The experiment at Walden was for Thoreau an attempt to watch within nature, to "transcend" not actually life but the prison of society and conformity which alienates bit from himself, from differents, from the spiritual reality which is the essence of nature. To Thoreau, macrocosm had become disapprove by the insignificantness and complexity of society.
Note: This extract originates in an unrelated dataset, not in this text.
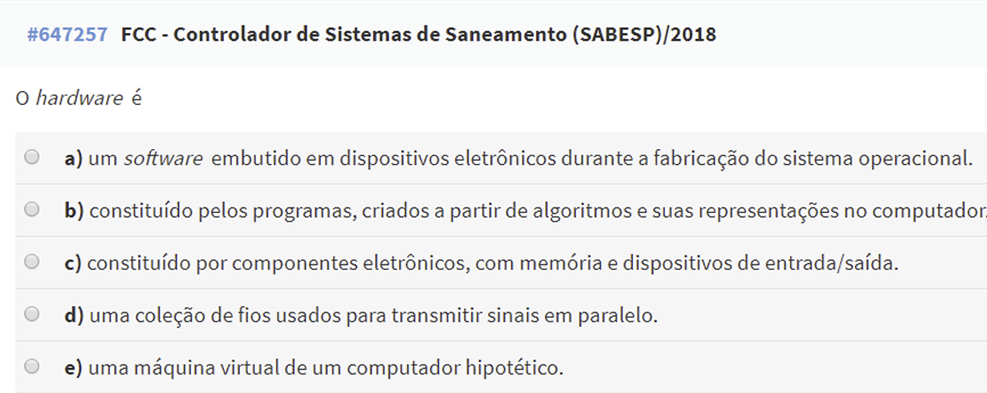The width and height of the screenshot is (987, 393).
Task: Pick radio button for option e
Action: (31, 366)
He stands with the Transcendentalists when he sees in nature the answer to many of the problems, especially the spiritual problems, of man:
If . . . we would restore mankind by truly, botanic, magnetic, or natural means, allow us first be as simple and head as Nature ourselves, dispel the clouds which hang over our brows, and take up a little life into our pores (Thoreau 64).
Thoreau in Walden not only expresses his desire for and understanding of the spiritual component in human life and in nature, his concrete experiences also rate the lie to the argument that Transcendentalism, at least insofar as it was expressed and lived by Thoreau, was far from a pie-in-the-sky type of philosophy.
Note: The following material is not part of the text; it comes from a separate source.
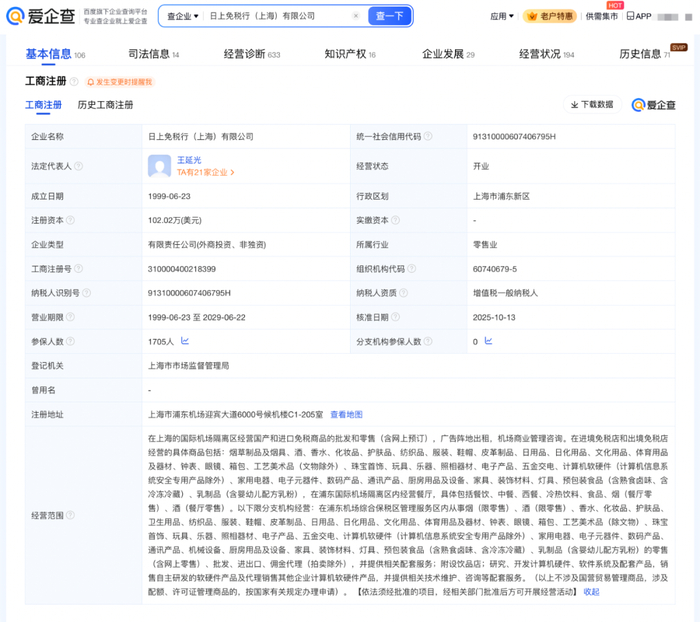The image size is (700, 622).
Task: Click the company name search input field
Action: [278, 16]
Bickman writes of the Transcendentalists
Bickman writes as well that Thoreau himself criticized Transcendentalists, or at least the meetings of the Transcendentalist Club, which he "found . . . too genteel and fantastic for his tastes." In fact,
the exact relation of Walden to transcendentalism has been debated. At one extreme, the book is seen as the artistic culmination of the movement, its one undisputable book-length masterpiece. At the other, it is seen as a significant break, even a refutation, especially of transcendentalism's metaphysical predilection for spirit over function and its minimizing of the senses (Bickman 11).
"Simplify, simplify," wrote Thoreau . . .
, having gone into the woods near Walden Pond to live in a small house of his own making, on whatsoever he could make or grow himself. The decision to live simply was born of Thoreau's dismay at the way consort had replaced living as the purpose of existence in nineteenth century New England.
Bickman, Martin. Walden: Volatile Truths. New York: Twayne, 1992.
that "they deserve to be called radical intellectuals, because like their contemporary, Karl Marx, they felt that the task of philosophy was not to explain the world but to change it" (Bickman 7). At Walden, Thoreau seek not only to change the world, but to create his own world, a world grounded in nature and reason, with a Transcendentalist purview and purpose.
Thoreau sought not only to transcend the oppressed, alienated, conforming lives of almost men, but also to point out the errors of the ways of others. For example, Wackerman writes:
The Transcendentalist arithmetic mean stresses a divorce from materialism, from consumerism, from the belief that life is inevitably meaningless labor and a series of complex and oppressive conflicts with other human beings and with institutions. As Austin-Smith writes:
. . . Thoreau noted the "unconscious despair" in human "games and amusements," which were not really playful because they were second in importance to work (Austin-Smith
Order your essay at Orderessay and get a 100% original and high-quality custom paper within the required time frame.